Como a classe dominada pode fazer propaganda e como os comunistas podem fazer propaganda quando a burguesia é a classe dominante? Não é impossível fazer propaganda sem ser a classe dominante, aqui não tem contradição.

A contradição é que a burguesia não pode esconder tudo porque não é uma boa estratégia na sua luta pelo lucro entre eles. A propaganda burguesa é condicionada pela própria burguesia. Podem sistematicamente escolher que parte do proletariado tem acesso a certas coisas e qual não. E quem tem acesso, no final, terá quase o dever de introduzir de fora, do exterior, a quem não tem acesso, a consciência que só ele poderia adquirir dadas as condições materiais. O ideal seria permitir as mesmas condições a quem não as têm para que todos possam adquirir esta consciência avançada por si mesma, mas sem o poder político essa tarefa é complicada, requer esforços certamente. A partilha da consciência avançada é exatamente o recrutamento de reforços. Exemplo de pessoas “sortudas” são exatamente Karl Marx e Friedrich Engels, o que não significa que também eles não estivessem propícios a uma mistificação da realidade. O comunismo é a solução racional [para o misticismo através da] Praxis humana e [do] compreender desta Praxis, e deve ser usada até por quem sistematicamente é condicionado ao desenvolvimento da consciência. Usamos estas pessoas, a sua consciência e tudo o resto que sobra da “censura” burguesa, e também a própria propaganda burguesa, contra a própria burguesia. Usamos o socialismo científico e fazemos dos meios impressos de propaganda órgão da oposição revolucionária que denuncia o estado de coisas reinante no nosso [mundo] e, sobretudo, o estado de coisas político, na medida em que se opõe aos interesses das mais diversas camadas da população.
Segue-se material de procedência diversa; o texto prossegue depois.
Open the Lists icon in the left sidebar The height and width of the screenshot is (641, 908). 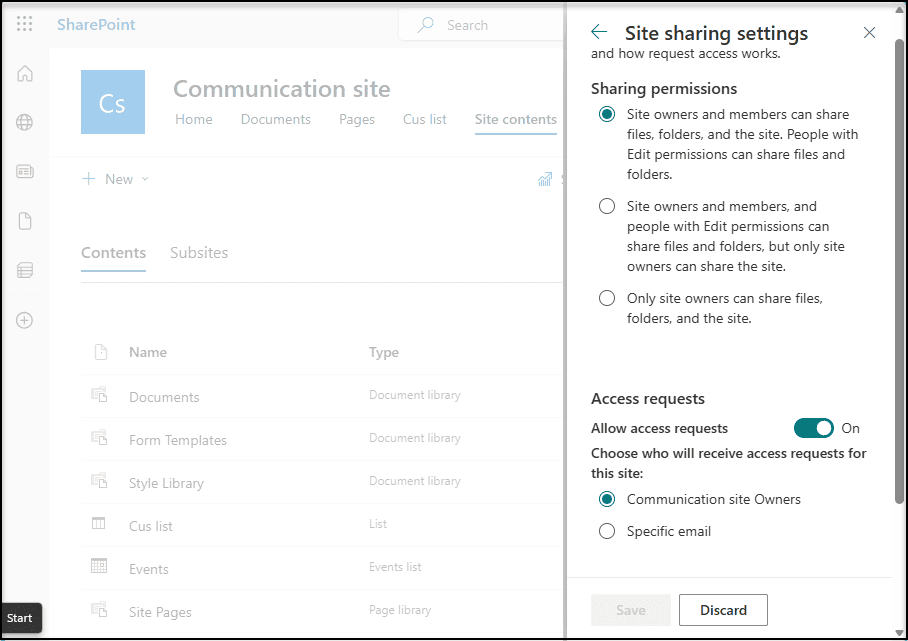click(24, 269)
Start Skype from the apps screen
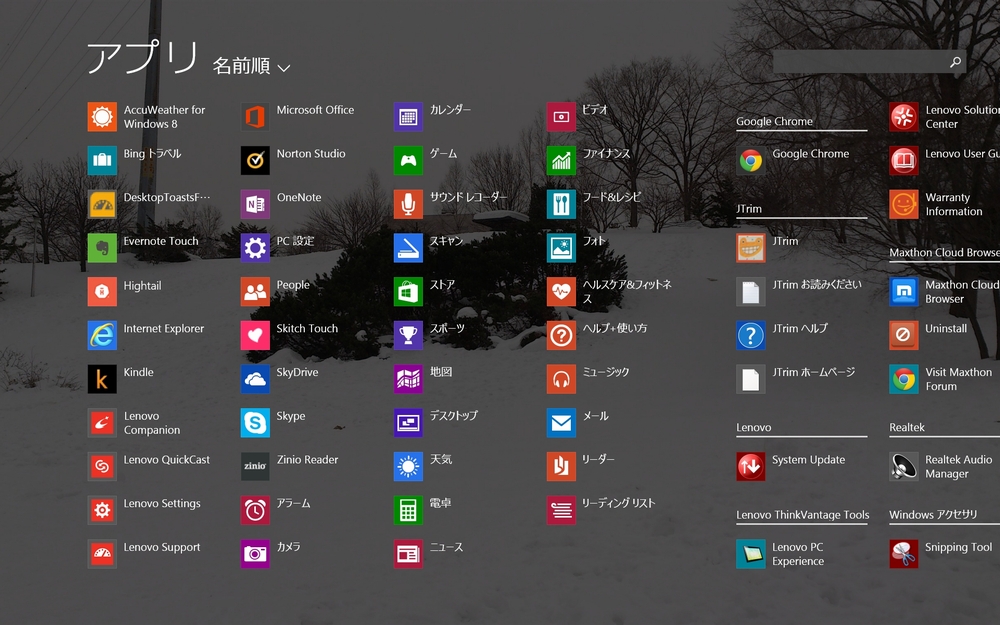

A democracia está então a favor da classe dominante, e esta afirmação já destrói a possibilidade da democracia no comunismo, uma sociedade sem classes.

Não somos moralistas, não existe uma forma moralmente direita de gerir o capital. O moral a fazer é abolir as relações sociais que a criam. Não existe um capitalismo bom e outro mau, um de paz e outro de guerra. Somos contra todos os social-imperialistas et al., que deixam para trás a luta de classes e defendem uma utopia pacifista-burguesa. Por isso, cagamos para a democracia ou para a ausência dela.

Mas a democracia é o que te permite fazer as nossas denúncias políticas e propaganda comunista em primeiro.

Uma mentira! Aprendemos com a Frente Popular na Espanha de 1936: a contra-revolução não precisa de estar vestida de negro fascista; para nós, estará num belo vestido azul com as estrelinhas amarelas da democracia europeia. A burguesia não faria lucro ao tornar ilegal ser comunista hoje e então não o faz, mas também não seria necessário ser ilegal para que a burguesia decidi-se reprimir os comunistas com o seu monopólio da violência democrática, i.e. decidida e credibilizada pelo povo.

Dito isto tudo, nós não devemos nos chamar anti-“estas democracias”, com o intuito de dizer que a democracia no comunismo seria diferente porque a base económica é outra, utilizando a etimologia da palavra para defender esta outra democracia, etc. Não! As interações humanas que mudam ao longo da história fazem com que o significado das palavras também mude. Ao chamar a “luta pelo comunismo” de “luta pelo socialismo” hoje, eu pensaria que a luta era outra. A democracia de aqui hoje é esta, e nós somos antidemocráticos, ponto. Nós não sabemos se existirá “democracia” no comunismo. Talvez nem será necessário.


Esta é a democracia, na teoria. Falta verificar cientificamente, na prática, se corresponde com a História e a realidade atual.